Autosomal recessive POLR1D mutation with decrease of TCOF1 mRNA is responsible for Treacher Collins syndrome.

Purpose:Treacher Collins syndrome is a mandibulofacial dysostosis caused by mutations in genes involved in ribosome biogenesis and synthesis. TCOF1 mutations are observed in ~80% of the patients and are inherited in an autosomal dominant manner. Recently, two other genes have been reported in <2% of patients—POLR1D in patients with autosomal dominant inheritance, and POLR1C in patients with autosomal recessive inheritance.Methods:We performed direct sequencing of TCOF1, POLR1C, and POLR1D in two unrelated consanguineous families.Results:The four affected children shared the same homozygous mutation in POLR1D (c.163C>G, p.Leu55Val).

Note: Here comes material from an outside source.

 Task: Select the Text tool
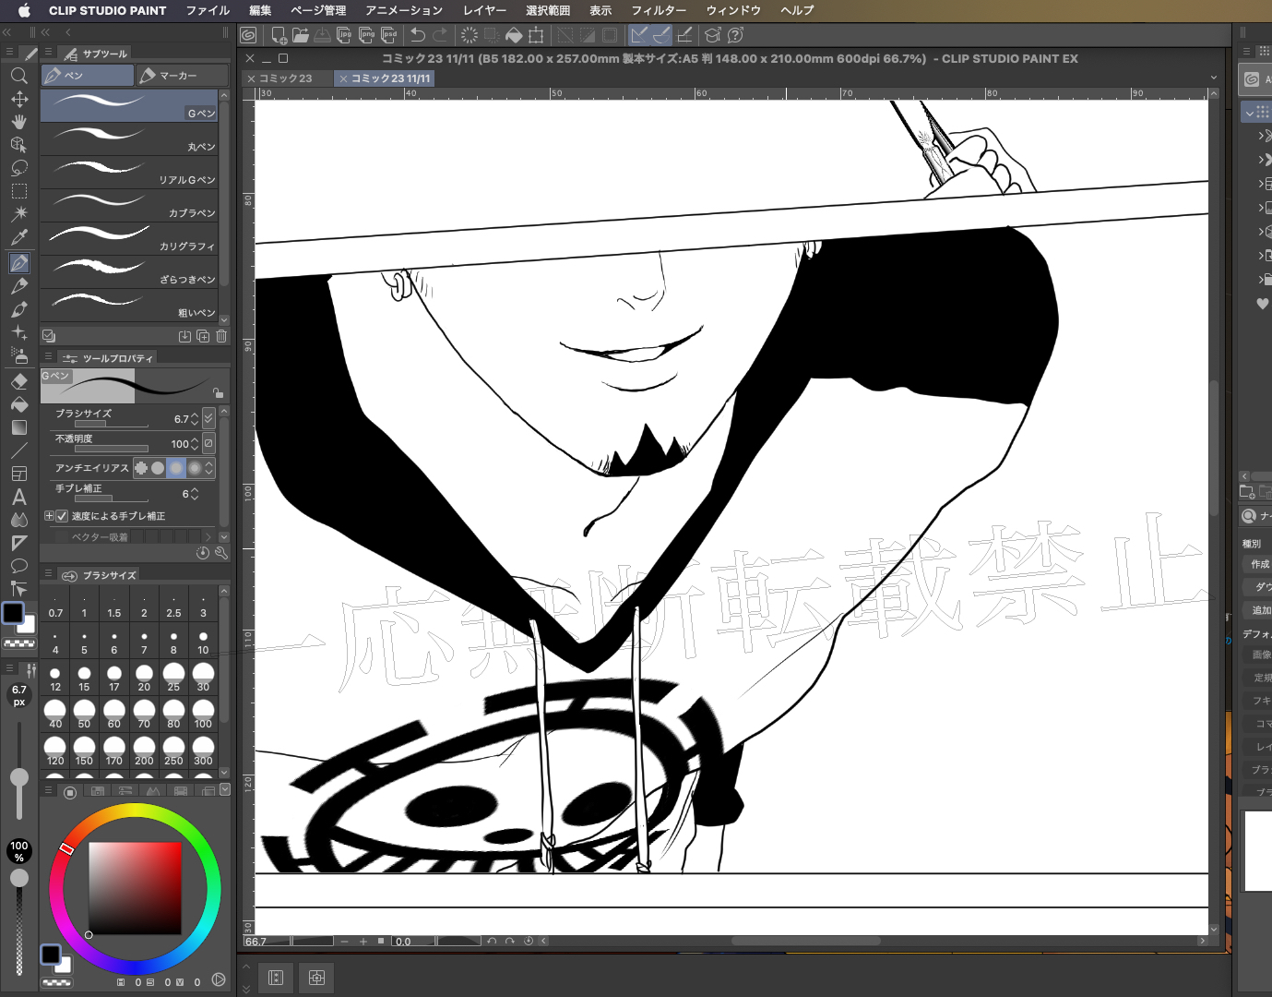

This mutation is localized in a region encoding the dimerization domain of the RNA polymerase. It is supposed that this mutation impairs RNA polymerase, resulting in a lower amount of mature dimeric ribosomes. A functional analysis of the transcripts of TCOF1 by real-time quantitative reverse transcription–polymerase chain reaction was performed in the first family, demonstrating a 50% reduction in the index case, compatible with this hypothesis.Conclusion:This is the first report of POLR1D mutation being responsible for an autosomal recessive inherited Treacher Collins syndrome. These results reinforce the concept of genetic heterogeneity of Treacher Collins syndrome and underline the importance of combining clinical expertise and familial molecular analyses for appropriate genetic counseling.Genet Med 16 9, 720–724.